_WHAT NEEDS TO BE DONE_. Output only how many lines below contain "chart".

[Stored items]
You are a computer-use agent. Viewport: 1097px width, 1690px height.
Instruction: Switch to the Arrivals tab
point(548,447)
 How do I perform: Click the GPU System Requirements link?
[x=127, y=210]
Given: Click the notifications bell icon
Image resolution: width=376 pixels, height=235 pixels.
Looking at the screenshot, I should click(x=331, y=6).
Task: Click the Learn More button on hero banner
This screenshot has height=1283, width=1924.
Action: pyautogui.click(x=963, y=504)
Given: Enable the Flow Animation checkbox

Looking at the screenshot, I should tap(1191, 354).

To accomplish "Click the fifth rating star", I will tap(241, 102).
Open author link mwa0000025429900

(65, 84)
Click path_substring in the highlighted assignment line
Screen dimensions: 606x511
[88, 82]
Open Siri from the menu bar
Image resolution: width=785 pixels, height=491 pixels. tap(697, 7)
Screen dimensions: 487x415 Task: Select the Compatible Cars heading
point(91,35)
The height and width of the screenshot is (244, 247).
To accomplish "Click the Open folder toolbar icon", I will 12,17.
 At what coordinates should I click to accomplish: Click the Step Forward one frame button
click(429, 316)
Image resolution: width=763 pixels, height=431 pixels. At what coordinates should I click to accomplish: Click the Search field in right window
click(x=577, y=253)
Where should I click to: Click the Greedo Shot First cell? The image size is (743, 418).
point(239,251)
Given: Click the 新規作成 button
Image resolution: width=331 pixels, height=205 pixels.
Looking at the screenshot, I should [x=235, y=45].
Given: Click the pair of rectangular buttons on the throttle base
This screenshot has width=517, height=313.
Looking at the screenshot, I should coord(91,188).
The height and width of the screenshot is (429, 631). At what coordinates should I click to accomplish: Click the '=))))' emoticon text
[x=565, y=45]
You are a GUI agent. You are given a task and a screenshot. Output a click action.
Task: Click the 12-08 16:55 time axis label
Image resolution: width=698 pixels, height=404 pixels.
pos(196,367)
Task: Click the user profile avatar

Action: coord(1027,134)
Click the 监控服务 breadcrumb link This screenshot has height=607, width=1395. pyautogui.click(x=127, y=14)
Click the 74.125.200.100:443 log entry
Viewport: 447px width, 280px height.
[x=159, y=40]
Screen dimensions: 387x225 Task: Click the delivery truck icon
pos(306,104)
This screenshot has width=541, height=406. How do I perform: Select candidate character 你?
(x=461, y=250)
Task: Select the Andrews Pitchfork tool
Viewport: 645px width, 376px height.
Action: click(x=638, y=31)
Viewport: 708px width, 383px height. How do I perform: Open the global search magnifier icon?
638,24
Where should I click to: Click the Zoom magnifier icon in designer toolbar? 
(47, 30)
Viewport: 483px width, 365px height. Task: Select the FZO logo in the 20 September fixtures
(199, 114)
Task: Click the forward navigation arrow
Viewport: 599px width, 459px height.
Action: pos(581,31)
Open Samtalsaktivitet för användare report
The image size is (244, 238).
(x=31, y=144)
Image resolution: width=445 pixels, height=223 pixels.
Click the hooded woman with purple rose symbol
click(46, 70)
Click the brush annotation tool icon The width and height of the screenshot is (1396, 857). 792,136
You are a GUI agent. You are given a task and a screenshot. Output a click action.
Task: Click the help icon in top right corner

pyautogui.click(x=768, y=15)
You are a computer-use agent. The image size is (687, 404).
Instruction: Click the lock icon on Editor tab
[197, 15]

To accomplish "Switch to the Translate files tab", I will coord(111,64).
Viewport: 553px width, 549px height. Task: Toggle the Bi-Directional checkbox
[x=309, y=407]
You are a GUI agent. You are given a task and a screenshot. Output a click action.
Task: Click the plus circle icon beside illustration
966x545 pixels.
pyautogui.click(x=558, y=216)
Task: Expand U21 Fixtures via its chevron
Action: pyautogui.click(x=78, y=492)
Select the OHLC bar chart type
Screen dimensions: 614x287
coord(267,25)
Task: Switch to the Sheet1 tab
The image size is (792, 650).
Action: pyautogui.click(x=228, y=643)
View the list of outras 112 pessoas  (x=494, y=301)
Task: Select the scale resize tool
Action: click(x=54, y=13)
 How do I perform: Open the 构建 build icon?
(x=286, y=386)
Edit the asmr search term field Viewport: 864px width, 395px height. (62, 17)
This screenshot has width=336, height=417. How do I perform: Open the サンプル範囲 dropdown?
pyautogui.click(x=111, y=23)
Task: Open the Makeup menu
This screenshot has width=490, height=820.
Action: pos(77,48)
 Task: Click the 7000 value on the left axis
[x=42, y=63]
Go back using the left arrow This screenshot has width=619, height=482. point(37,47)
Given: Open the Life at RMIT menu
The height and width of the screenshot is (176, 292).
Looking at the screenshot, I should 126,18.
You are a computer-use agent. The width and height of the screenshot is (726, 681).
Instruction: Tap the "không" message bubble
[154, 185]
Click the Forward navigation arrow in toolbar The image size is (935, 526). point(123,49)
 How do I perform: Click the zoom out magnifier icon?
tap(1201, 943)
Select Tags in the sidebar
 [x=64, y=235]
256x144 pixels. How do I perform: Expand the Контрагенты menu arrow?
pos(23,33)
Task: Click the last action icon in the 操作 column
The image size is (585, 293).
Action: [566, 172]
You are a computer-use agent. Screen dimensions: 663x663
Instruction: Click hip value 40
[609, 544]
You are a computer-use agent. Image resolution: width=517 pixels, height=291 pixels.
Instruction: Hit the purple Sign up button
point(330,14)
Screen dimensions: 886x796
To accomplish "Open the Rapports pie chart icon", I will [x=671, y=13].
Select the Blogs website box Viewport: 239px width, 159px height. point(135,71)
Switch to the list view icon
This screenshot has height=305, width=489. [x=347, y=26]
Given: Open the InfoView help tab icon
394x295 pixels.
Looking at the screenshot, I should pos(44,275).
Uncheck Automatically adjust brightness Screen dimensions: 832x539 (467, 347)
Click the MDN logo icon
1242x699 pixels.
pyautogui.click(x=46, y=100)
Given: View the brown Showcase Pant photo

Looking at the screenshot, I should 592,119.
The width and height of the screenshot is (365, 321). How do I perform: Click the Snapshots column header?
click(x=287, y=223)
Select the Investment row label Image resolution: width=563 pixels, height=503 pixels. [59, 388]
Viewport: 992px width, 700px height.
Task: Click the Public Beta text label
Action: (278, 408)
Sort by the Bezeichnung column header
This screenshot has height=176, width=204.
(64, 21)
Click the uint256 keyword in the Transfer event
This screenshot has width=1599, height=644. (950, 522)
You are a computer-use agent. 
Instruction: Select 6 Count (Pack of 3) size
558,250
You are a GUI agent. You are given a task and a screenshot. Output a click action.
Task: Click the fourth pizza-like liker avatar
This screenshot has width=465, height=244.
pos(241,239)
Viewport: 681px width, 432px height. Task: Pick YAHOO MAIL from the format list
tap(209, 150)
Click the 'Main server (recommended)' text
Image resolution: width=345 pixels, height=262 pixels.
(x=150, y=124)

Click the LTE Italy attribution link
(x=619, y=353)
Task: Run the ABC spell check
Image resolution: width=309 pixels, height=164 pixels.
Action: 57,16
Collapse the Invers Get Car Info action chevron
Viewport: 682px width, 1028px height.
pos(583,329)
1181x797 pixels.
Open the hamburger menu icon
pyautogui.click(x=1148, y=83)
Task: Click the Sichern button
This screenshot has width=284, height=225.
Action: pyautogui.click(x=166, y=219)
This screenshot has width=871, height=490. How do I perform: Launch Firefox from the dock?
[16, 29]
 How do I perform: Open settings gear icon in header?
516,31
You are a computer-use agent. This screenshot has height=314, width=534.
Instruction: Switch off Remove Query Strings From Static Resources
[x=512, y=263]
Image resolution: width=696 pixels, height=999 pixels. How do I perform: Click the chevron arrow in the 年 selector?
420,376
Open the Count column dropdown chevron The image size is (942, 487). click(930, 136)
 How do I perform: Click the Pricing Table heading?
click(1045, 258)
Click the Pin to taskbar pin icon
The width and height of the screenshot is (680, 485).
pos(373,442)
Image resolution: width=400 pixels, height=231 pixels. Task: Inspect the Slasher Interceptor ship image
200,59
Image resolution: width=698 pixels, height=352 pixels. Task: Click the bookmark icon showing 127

_RESPONSE TO THE EXERCISE_. 2